TASK REQUIREMENTS
Read the records below and copy each line that contains "agent".

[Opening RECORDS SUPPLIED section]

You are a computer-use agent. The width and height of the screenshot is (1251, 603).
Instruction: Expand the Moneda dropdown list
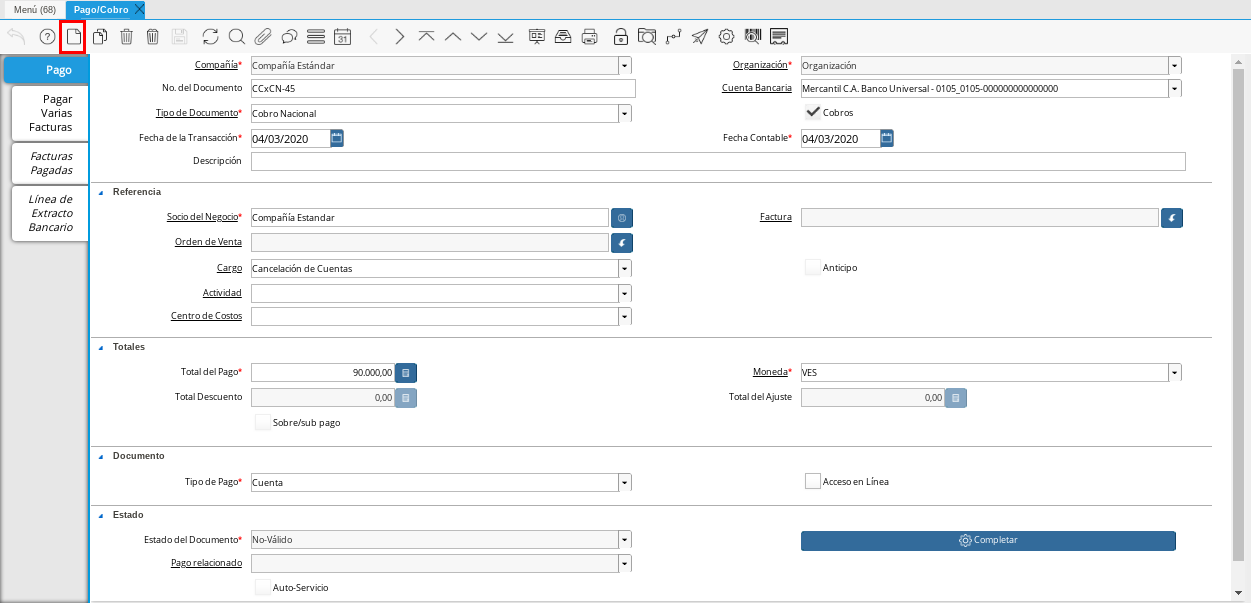[1174, 373]
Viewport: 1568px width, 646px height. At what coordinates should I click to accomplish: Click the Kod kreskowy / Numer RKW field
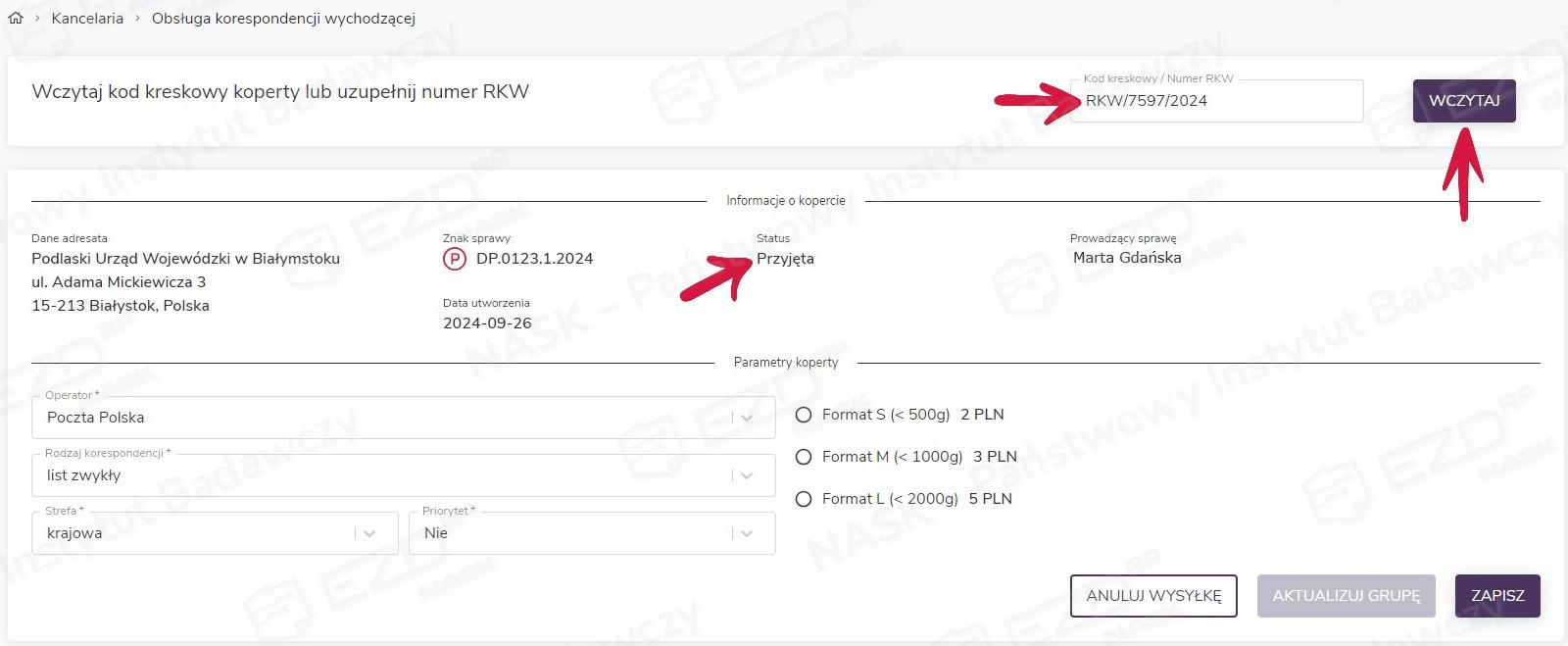1215,101
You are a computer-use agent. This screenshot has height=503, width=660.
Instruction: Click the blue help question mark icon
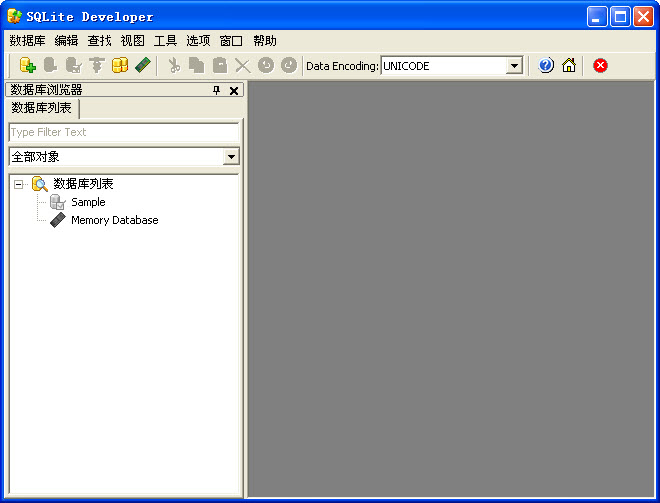[546, 65]
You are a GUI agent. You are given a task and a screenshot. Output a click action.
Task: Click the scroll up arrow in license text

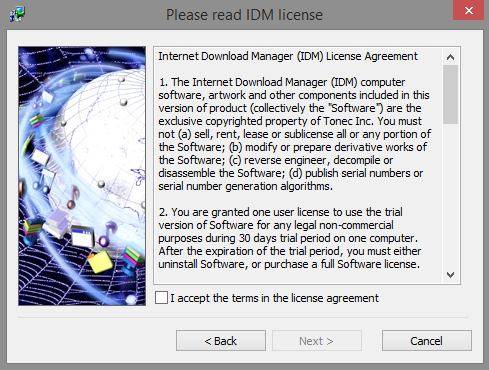[x=450, y=57]
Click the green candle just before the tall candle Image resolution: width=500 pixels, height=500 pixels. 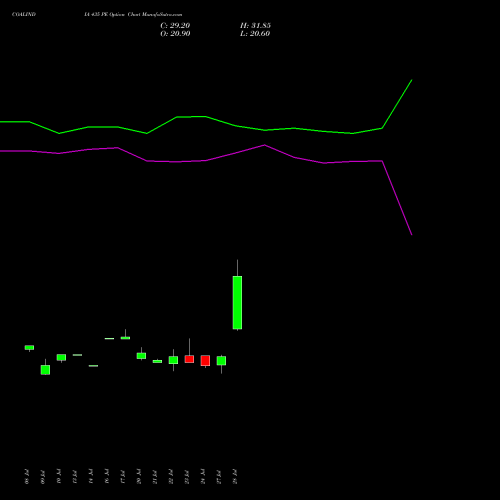tap(221, 361)
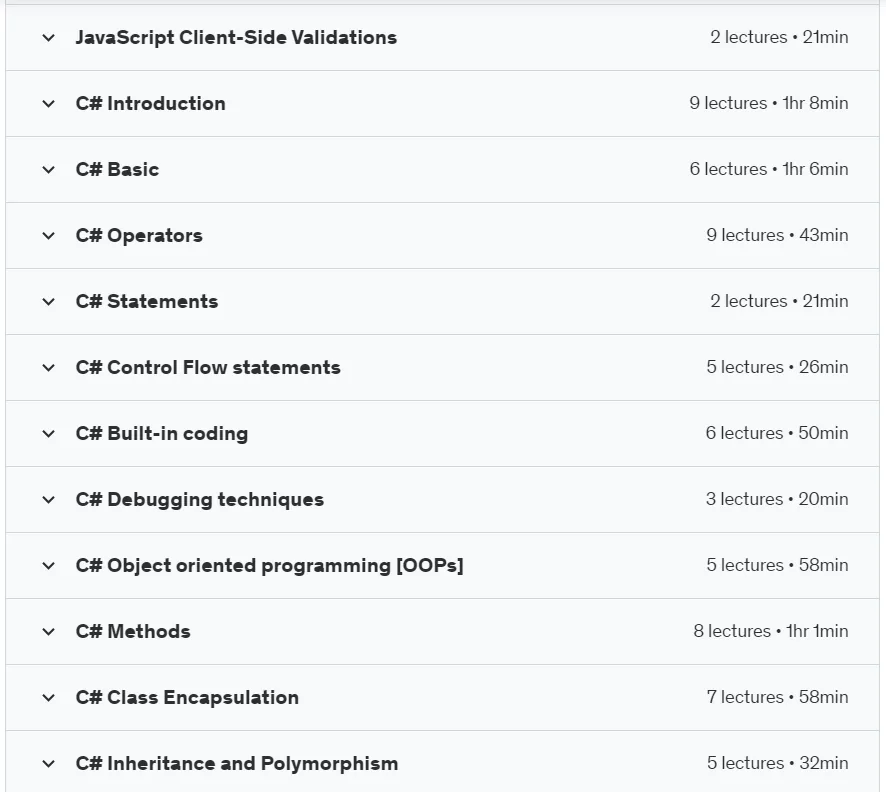Click chevron beside C# Class Encapsulation
The image size is (886, 792).
49,698
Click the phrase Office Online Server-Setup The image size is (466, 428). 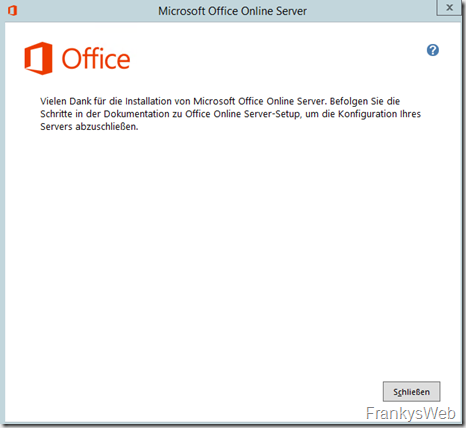242,114
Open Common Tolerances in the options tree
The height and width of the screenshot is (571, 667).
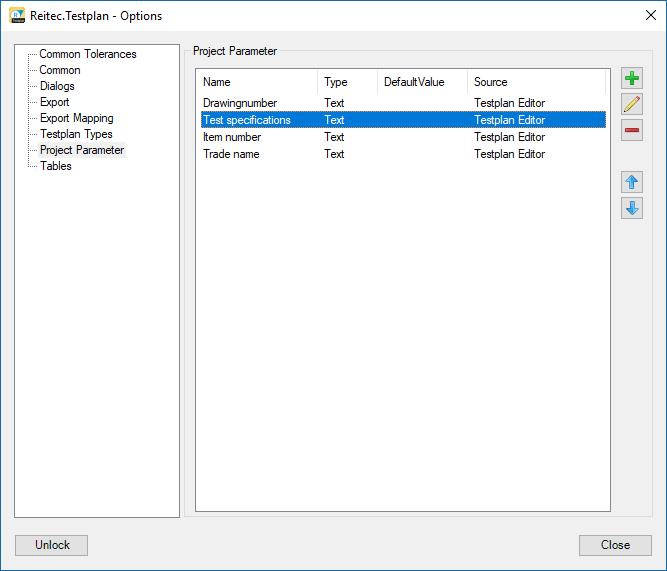[87, 54]
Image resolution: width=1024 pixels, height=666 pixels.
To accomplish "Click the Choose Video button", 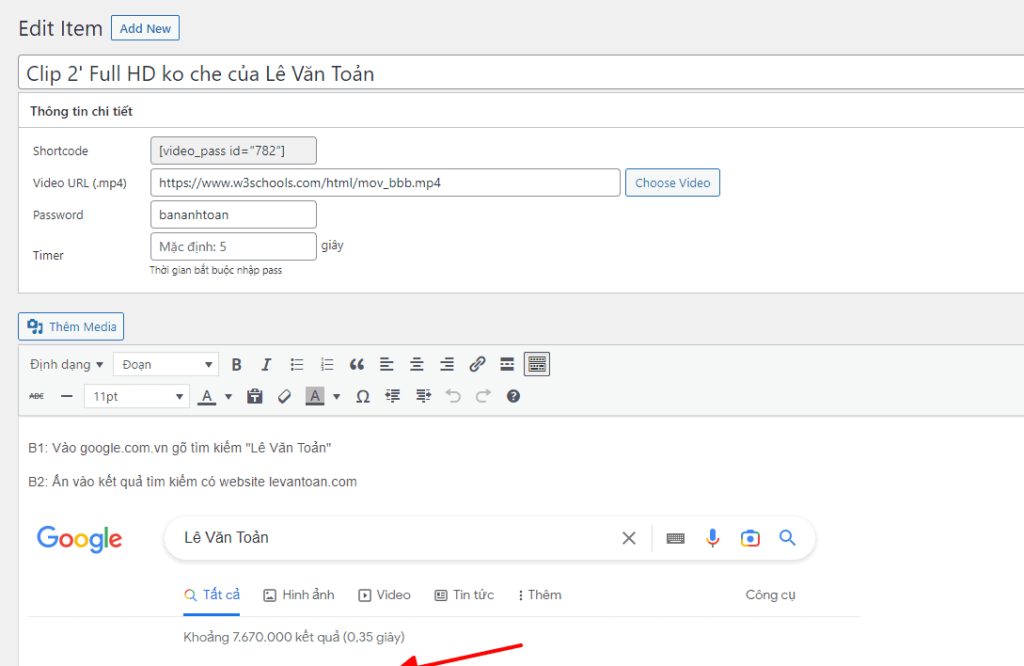I will point(672,183).
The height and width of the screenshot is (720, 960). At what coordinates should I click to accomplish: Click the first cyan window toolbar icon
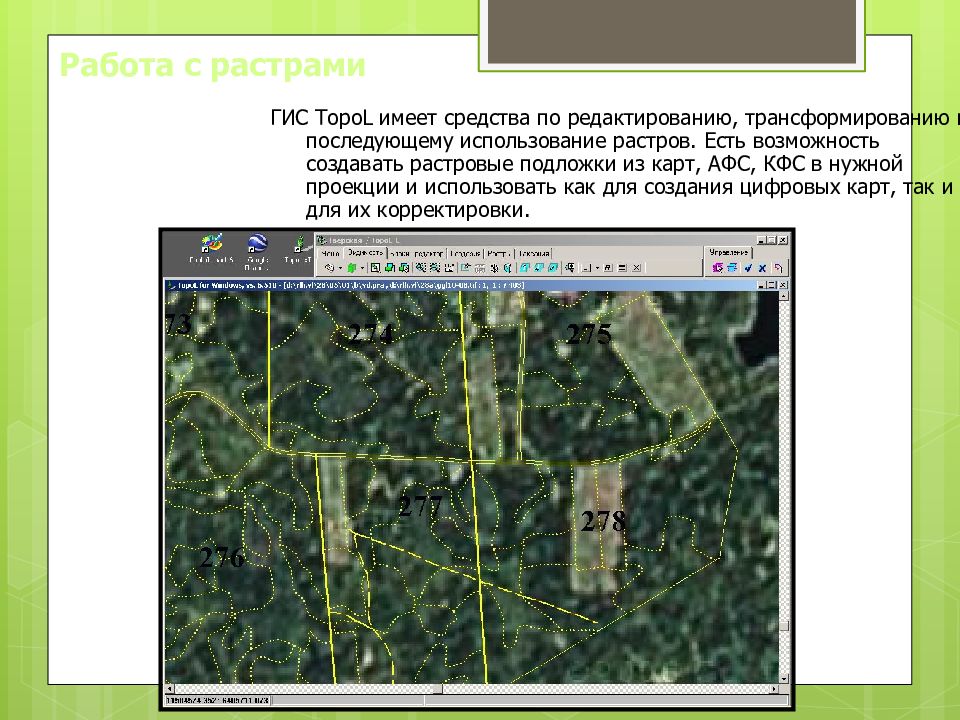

[Closing RECORDS SUPPLIED section]

THE ANSWER
You are a computer-use agent. The width and height of the screenshot is (1251, 603).
You are a computer-use agent. This screenshot has height=503, width=660.
You are a GUI agent. You are given a task and a screenshot. Output a click action.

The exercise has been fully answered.